Trecho do documento:
Escrevo antes de saber o resultado da votação pela Câmara da autorização para que o STF possa julgar a denúncia oferecida pelo procurador-geral contra o presidente da República.
É pouco provável que a autorização seja concedida. Houve precipitação da Procuradoria, que fez a denúncia sem apurações mais consistentes. Entretanto, para o que desejo dizer, pouco importa a votação: a denúncia em si mesma e a fragmentação dos partidos no encaminhamento da matéria já indicam um clima de quase anomia, no qual algumas instituições do Estado e os partidos políticos se perderam.
Esta não é uma crise só brasileira. Em outros países em que prevalecem sistemas democrático-representativos também se observa a descrença nas instituições, pelo comportamento errático das mesmas, sobretudo no caso dos partidos.
Mesmo nos EEUU, na Inglaterra ou na França — países centrais na elaboração de ideologias democráticas e na formação das instituições políticas correspondentes — nota-se certa falta de prestígio de ambas.
Não falta quem contraste as deficiências dos regimes democráticos com as supostas vantagens dos regimes autoritários e mesmo ditatoriais.
O contraste é falacioso: sobram exemplos de ineficiência nos regimes autoritários, sem falar na perda de liberdade, individual e pública, cujo valor não pode ser medido em termos de eficiência dos governos.
Nem faltam casos para mostrar o quanto podem levar ao desastre regimes que de autoritários passam a ditatoriais, como na Turquia atual ou, mais impressionantemente ainda, na Venezuela, onde ocorre um verdadeiro horror perante os céus. Nela, a inexistência das garantias democráticas se soma ao descalabro econômico-financeiro.

Dados do exercício:
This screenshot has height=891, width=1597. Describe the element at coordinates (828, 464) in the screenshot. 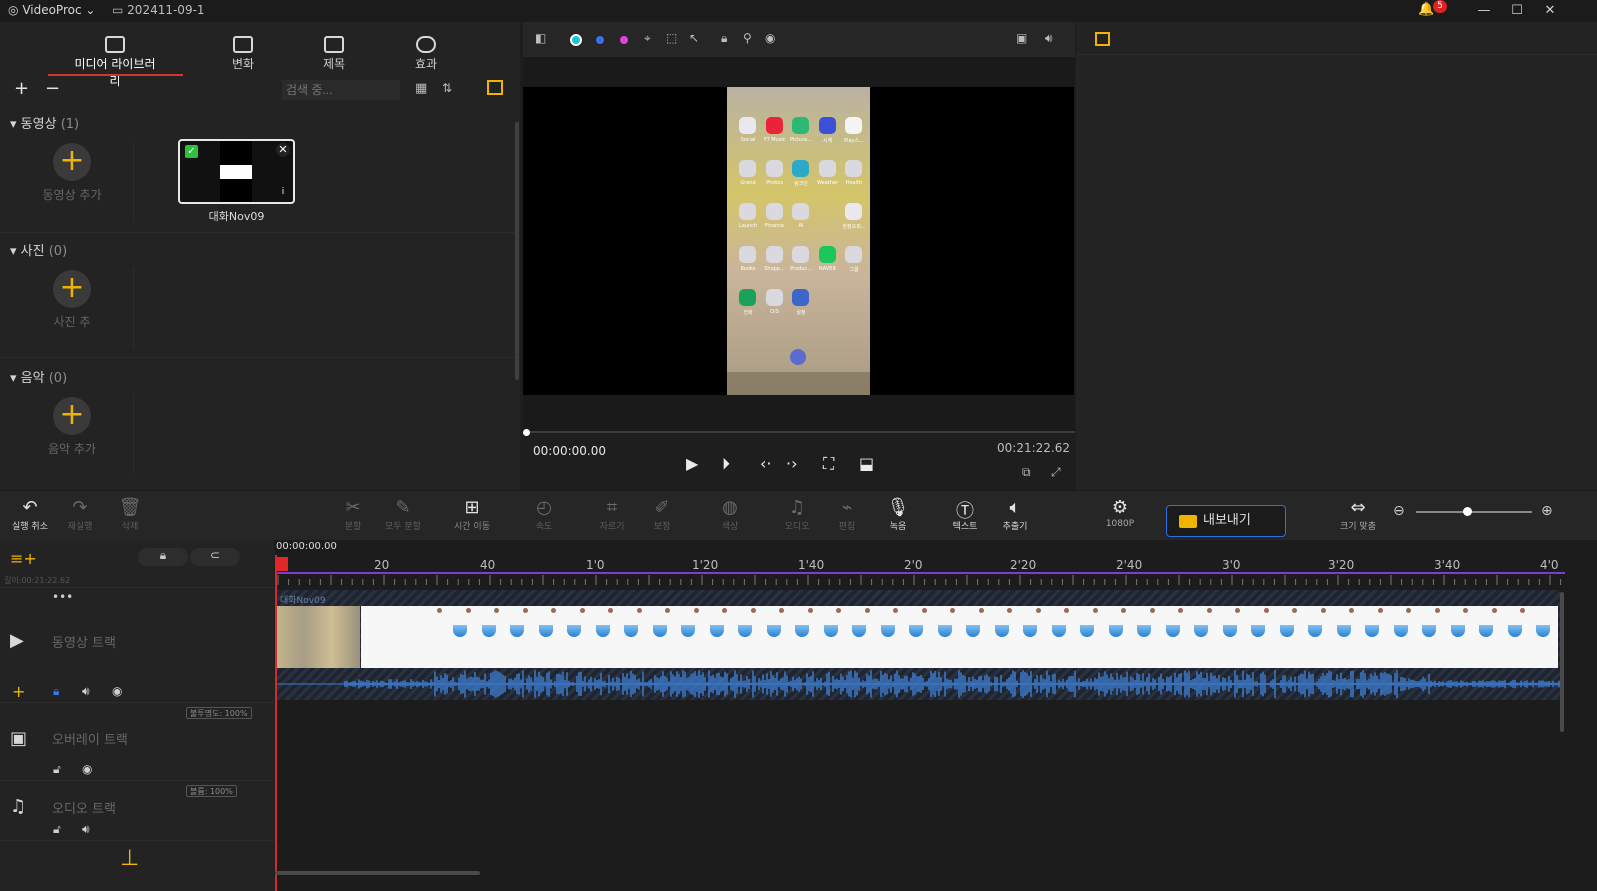

I see `crop-frame-icon: ⛶` at that location.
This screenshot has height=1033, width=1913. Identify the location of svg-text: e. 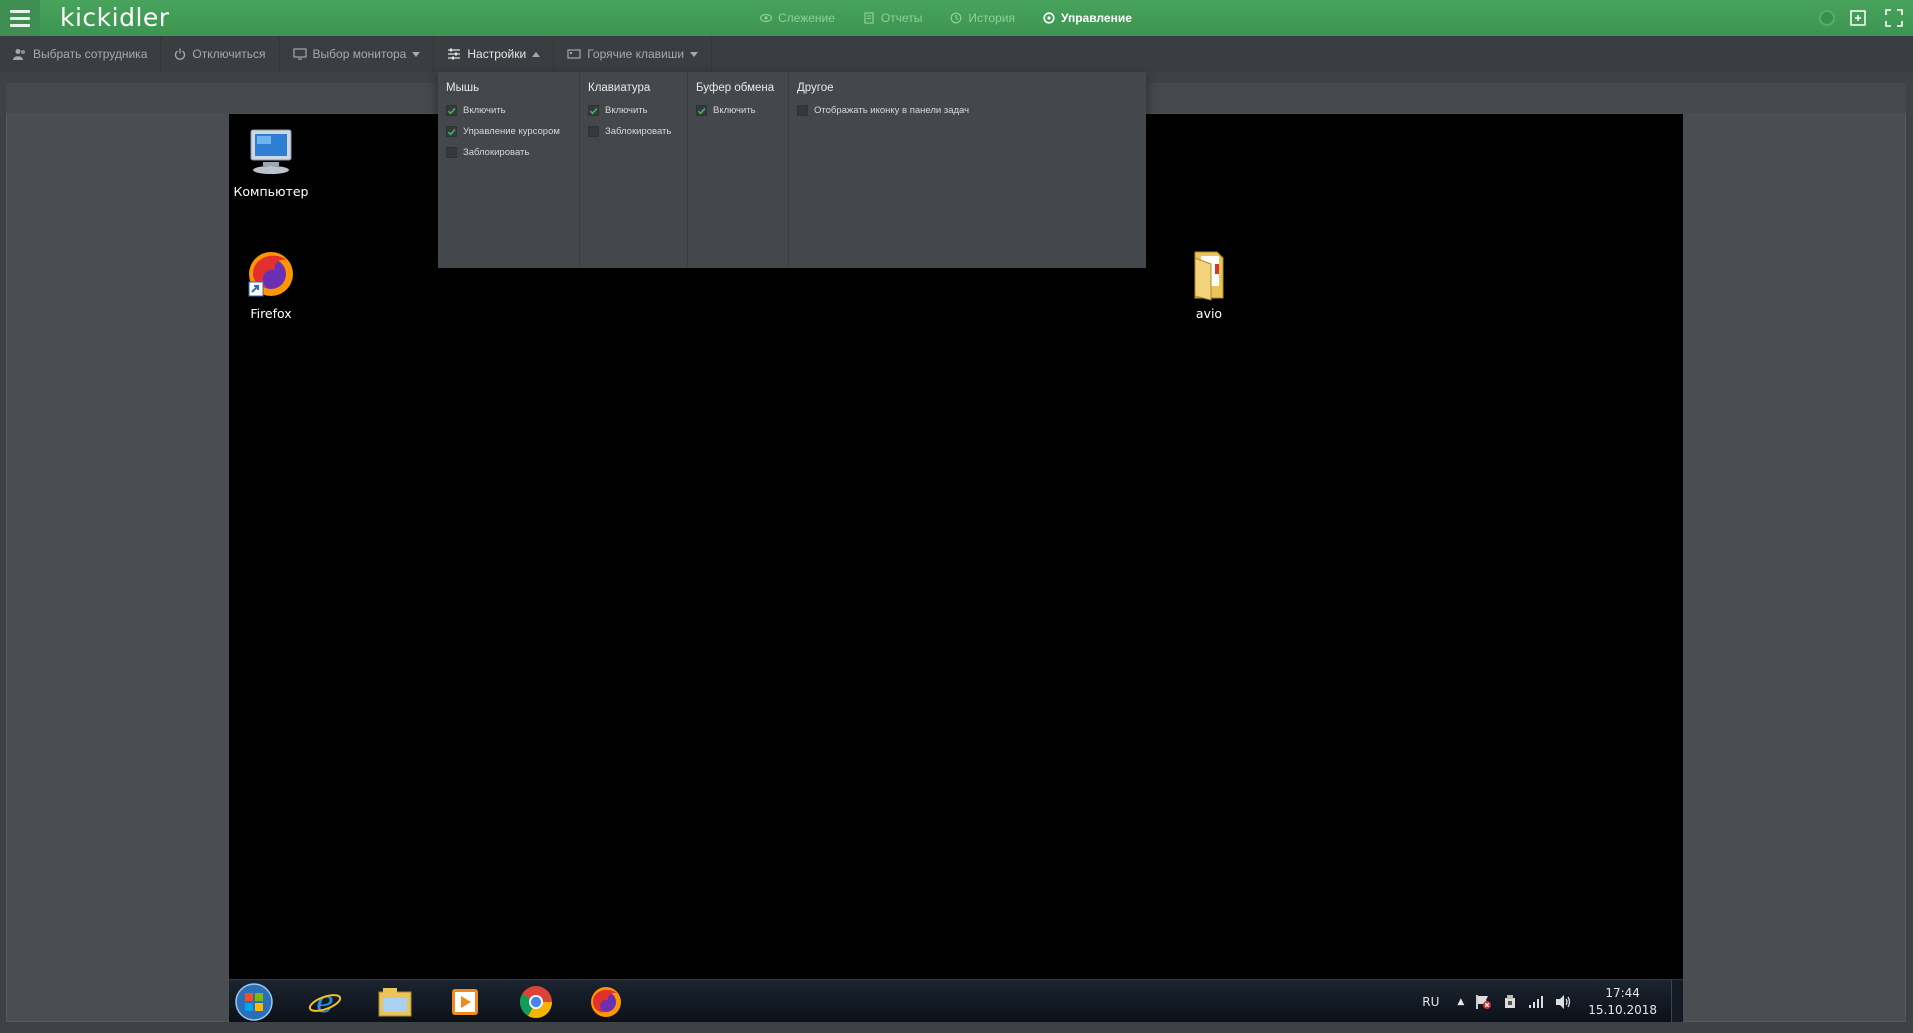
(325, 1002).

Sua tarefa: Pode repetir, sem alterar nada, a parte do texto sobre a crise das instituições democráticas que se abre com as palavras contendo "O contraste é" e se fecha com "ao descalabro econômico-financeiro."?

Resposta do exercício:
O contraste é falacioso: sobram exemplos de ineficiência nos regimes autoritários, sem falar na perda de liberdade, individual e pública, cujo valor não pode ser medido em termos de eficiência dos governos.
Nem faltam casos para mostrar o quanto podem levar ao desastre regimes que de autoritários passam a ditatoriais, como na Turquia atual ou, mais impressionantemente ainda, na Venezuela, onde ocorre um verdadeiro horror perante os céus. Nela, a inexistência das garantias democráticas se soma ao descalabro econômico-financeiro.